Drei Uhren, die sich die Freiheit nehmen, Zeit grob darzustellen







LONDON - BERLIN - TOKYO

Wieviel Zeit habe ich und kann mir die Uhr eine Antwort darauf geben? Ist ein Tag das Gleiche wie 1440 Minuten? Ist es ein Verlust oder eher ein Gewinn, wenn Uhren nicht genau gehen? Wer profitiert von der Uhr? Sind sie Metronome oder Diktatoren und was heißt das für mein Leben?
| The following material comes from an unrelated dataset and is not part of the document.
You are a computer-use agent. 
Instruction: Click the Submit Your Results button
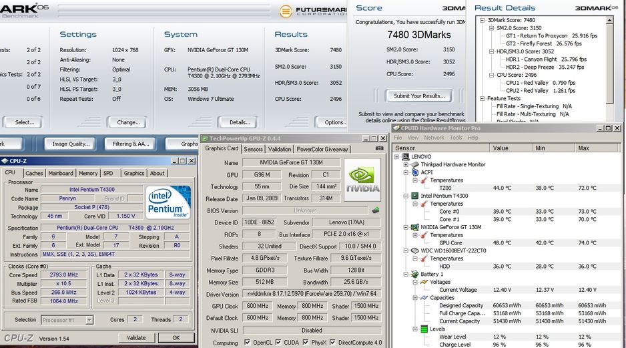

Die Uhren LONDON, BERLIN und TOKYO sind Reaktionen auf diese Fragen. Alle drei nehmen sich die Freiheit, ihre Zeit ungenau anzuzeigen, sie teilweise zu verschweigen oder ihren eigenen Takt zu finden. Sie bedienen sich dazu uhrenuntypischer Displays.
„LONDON“ zerlegt die exakte Zeit in Kleinteile und baut sie aus ihren Trümmern neu auf, „BERLIN“ verrät sie nur auf Nachfrage und in „TOKYO“ zeigt sie sich in Form eines leuchtenden Kreises.

LONDON

01 magnet from Martin Pless on Vimeo.

Die Magnetuhr LONDON zerlegt die exakte Zeit und baut sie aus ihren Trümmern neu auf

Als wäre ein Zeiger in Stücke gehackt und wieder zusammengekehrt, liegen Metallspäne scheinbar lose auf einer Keramikscheibe. Sie werden durch hinter dem Display liegende Magneten in Form gehalten. Der Zeiger dreht sich einmal in 12 Stunden – jedoch legt er in variierendem Takt verschieden große Schritte zurück.

BERLIN

02 lautsprecher from Martin Pless on Vimeo.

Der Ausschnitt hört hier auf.